_SOURCE DATA_:

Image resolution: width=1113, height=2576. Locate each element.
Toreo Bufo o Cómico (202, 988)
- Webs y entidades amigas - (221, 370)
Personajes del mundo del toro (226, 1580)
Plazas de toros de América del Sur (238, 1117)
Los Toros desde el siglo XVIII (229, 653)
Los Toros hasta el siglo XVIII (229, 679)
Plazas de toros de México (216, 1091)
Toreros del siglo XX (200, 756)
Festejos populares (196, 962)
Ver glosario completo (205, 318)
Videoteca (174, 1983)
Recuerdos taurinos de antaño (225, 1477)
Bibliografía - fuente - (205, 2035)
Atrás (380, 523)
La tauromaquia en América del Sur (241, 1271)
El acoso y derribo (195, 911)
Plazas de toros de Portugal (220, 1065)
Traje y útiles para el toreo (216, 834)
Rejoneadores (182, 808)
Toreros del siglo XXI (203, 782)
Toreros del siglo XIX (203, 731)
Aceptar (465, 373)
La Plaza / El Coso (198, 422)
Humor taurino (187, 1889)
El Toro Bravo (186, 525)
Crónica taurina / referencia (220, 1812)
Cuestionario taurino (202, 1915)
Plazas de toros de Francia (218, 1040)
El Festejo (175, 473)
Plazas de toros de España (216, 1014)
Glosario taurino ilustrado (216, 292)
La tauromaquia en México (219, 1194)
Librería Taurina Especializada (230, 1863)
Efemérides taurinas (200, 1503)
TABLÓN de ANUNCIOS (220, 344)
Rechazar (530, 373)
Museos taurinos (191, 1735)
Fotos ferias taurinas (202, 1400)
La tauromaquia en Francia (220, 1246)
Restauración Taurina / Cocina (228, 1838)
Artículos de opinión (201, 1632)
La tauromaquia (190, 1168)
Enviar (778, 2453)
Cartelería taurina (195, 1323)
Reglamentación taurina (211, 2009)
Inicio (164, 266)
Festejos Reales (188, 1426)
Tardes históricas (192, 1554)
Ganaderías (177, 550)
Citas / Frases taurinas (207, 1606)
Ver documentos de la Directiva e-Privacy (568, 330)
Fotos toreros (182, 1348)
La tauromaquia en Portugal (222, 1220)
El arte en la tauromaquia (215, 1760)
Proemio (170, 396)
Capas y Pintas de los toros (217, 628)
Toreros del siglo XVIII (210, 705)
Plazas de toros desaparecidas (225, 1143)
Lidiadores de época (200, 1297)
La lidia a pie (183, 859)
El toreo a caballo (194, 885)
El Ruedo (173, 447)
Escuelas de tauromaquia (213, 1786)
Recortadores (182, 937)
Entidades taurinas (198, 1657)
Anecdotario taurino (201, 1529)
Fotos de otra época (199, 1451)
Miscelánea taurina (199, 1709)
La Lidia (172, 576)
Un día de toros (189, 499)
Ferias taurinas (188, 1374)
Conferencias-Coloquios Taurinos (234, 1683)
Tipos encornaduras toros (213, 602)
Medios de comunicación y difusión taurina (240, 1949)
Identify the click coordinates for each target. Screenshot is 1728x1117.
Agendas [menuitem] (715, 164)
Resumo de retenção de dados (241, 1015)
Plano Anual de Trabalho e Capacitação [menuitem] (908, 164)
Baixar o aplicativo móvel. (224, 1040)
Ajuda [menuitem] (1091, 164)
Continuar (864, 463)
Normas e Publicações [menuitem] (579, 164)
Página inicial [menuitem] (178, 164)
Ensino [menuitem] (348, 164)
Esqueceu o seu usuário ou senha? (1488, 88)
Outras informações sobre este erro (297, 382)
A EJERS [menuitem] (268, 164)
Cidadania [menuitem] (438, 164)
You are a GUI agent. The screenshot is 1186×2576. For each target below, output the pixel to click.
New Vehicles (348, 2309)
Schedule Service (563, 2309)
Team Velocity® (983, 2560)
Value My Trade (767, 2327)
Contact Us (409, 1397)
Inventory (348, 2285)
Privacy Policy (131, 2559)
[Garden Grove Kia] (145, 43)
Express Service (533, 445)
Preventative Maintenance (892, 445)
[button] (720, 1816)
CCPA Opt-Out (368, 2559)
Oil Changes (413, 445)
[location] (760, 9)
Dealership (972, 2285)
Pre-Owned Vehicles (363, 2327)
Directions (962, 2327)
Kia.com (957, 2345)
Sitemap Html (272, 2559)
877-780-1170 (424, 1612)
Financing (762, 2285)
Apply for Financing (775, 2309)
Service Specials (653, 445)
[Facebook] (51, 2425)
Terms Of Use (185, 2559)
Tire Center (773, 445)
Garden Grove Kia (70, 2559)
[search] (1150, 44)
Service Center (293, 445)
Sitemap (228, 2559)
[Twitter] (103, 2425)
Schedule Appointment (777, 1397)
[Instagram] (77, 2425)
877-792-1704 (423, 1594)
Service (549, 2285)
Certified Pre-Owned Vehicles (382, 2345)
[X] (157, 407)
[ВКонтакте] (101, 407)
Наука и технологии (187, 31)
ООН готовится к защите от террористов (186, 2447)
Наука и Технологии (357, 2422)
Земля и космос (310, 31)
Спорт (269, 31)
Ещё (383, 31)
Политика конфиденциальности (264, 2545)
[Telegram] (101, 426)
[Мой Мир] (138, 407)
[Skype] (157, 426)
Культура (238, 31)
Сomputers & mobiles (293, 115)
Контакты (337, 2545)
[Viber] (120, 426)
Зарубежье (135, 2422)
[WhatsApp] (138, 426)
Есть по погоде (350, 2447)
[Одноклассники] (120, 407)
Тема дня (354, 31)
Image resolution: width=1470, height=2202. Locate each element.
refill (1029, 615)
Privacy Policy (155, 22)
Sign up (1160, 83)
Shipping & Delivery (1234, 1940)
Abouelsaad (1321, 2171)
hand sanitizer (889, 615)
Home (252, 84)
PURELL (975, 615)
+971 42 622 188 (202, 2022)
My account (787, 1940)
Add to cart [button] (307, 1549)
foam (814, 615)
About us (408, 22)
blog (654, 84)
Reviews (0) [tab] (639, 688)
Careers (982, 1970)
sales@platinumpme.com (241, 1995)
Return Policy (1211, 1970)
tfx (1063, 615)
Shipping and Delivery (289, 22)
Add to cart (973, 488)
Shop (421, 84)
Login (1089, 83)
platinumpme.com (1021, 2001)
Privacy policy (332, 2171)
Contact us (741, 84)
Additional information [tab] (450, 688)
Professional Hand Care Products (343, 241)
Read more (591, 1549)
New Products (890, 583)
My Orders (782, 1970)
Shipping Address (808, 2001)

_AIM OF THE EXERCISE_:
Give the number of lines in the listing that hold the string "height", and supply nothing further.

_COMPLETED EXERCISE_:
2